BRASÍLIA - Para garantir o bom uso da internet banda larga nos laboratórios de informática das escolas públicas é preciso capacitar professores e digitalizar os conteúdos. Foi o que defendeu hoje (8) o ministro da Educação, Fernando Haddad, na cerimônia de lançamento do programa Banda Larga nas Escolas, que até 2010 deve atender 56 mil escolas públicas de educação básica.

Nós temos que criar ambiente virtuais. Não basta levar o laboratório e a banda larga, precisamos criar no Brasil uma indústria de produção de conteúdos digitais educacionais, porque senão a internet terá pouca valia, indicou Haddad.

De acordo com o ministro, ainda no primeiro semestre de 2008 será lançado o portal do professor. Também queremos utilizar os laboratórios de informática para fazer chegar ao professor aquilo que de melhor os nossos institutos e universidade federais produzem.


Segundo Haddad, o Programa Nacional de Informática na Educação (Proinfo) já capacitou 70 mil profissionais e ainda esse ano deverão ser mais 100 mil. Toda a cadeia de inclusão digital está sendo trabalhada por vários ministérios, entre eles o da Ciência e Tecnologia e o da Cultura, que em parceria lançaram edital para a produção dos conteúdos digitais.

De acordo com o Ministério da Educação, 40% das escolas terão a conexão instalada até o final desse ano e 2 mil até junho. Em 2009, o serviço será estendido a outros 40% e, em 2010, aos 20% restantes. Ao todo, o Banda Larga na Escola atenderá 37,1 milhões de aluno, o que representa 86% dos estudantes brasileiros da rede oficial.

(Entradas salvas)
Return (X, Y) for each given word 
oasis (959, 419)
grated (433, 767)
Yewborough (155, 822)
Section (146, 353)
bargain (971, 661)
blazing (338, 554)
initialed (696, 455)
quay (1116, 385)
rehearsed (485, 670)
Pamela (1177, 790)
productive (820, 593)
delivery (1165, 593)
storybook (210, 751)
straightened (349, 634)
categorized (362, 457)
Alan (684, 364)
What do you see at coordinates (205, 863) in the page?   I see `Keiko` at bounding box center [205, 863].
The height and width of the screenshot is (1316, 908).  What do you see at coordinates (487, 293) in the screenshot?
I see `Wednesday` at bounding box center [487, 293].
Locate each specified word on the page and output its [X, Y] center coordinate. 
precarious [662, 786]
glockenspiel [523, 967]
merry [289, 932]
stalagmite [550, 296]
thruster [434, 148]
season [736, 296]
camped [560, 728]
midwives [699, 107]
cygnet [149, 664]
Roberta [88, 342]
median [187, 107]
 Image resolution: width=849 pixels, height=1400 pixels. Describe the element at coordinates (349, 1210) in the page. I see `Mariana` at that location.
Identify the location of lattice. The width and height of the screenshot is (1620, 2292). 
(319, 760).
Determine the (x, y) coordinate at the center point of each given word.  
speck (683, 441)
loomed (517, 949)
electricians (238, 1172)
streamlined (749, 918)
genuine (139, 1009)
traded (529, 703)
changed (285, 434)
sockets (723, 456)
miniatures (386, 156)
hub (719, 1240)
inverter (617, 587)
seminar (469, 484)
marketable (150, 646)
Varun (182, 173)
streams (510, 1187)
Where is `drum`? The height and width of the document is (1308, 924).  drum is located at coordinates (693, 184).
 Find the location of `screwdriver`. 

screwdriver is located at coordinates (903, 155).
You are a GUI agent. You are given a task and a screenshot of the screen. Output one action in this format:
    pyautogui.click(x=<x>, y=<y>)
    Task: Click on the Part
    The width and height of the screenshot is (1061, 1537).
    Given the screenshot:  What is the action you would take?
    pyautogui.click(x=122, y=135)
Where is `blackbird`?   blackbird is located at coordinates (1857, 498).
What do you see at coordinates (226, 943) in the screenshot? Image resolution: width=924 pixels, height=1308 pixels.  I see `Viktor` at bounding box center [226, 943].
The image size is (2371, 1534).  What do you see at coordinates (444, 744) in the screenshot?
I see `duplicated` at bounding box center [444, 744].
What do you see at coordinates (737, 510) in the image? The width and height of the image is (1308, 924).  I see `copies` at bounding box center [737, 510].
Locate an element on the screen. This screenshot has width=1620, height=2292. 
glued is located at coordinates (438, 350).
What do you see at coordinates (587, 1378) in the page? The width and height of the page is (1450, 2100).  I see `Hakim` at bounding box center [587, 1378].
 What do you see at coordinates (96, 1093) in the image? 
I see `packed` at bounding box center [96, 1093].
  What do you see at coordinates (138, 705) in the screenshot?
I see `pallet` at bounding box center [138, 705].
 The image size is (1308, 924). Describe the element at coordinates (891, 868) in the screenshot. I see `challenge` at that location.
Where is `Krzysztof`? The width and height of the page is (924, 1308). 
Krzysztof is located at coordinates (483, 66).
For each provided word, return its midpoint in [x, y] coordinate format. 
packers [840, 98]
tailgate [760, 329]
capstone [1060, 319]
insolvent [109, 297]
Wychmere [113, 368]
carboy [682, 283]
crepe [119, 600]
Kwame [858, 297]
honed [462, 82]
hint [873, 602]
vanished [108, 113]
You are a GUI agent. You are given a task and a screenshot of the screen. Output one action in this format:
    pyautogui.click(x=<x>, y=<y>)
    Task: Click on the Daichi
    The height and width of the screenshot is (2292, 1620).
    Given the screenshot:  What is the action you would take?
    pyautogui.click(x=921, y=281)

**Atividades**
A: Reproduza, sem alterações, o trecho do texto sobre o programa Banda Larga nas Escolas que começa com as palavras "Segundo Haddad, o" e termina com "dos conteúdos digitais.".
B: Liste todos os ministérios citados no texto sobre o programa Banda Larga nas Escolas.
C: Resuma em duas frases o texto sobre o programa Banda Larga nas Escolas.

**Respostas por item**
A:
Segundo Haddad, o Programa Nacional de Informática na Educação (Proinfo) já capacitou 70 mil profissionais e ainda esse ano deverão ser mais 100 mil. Toda a cadeia de inclusão digital está sendo trabalhada por vários ministérios, entre eles o da Ciência e Tecnologia e o da Cultura, que em parceria lançaram edital para a produção dos conteúdos digitais.

B:
Ministério da Educação
Ministério da Ciência e Tecnologia
Ministério da Cultura

C: No lançamento do programa Banda Larga nas Escolas, o ministro da Educação, Fernando Haddad, defendeu que é preciso capacitar professores e digitalizar os conteúdos para garantir o bom uso da internet nas escolas públicas. O programa deve atender 56 mil escolas públicas de educação básica até 2010 e alcançará 37,1 milhões de alunos, o que representa 86% dos estudantes da rede oficial.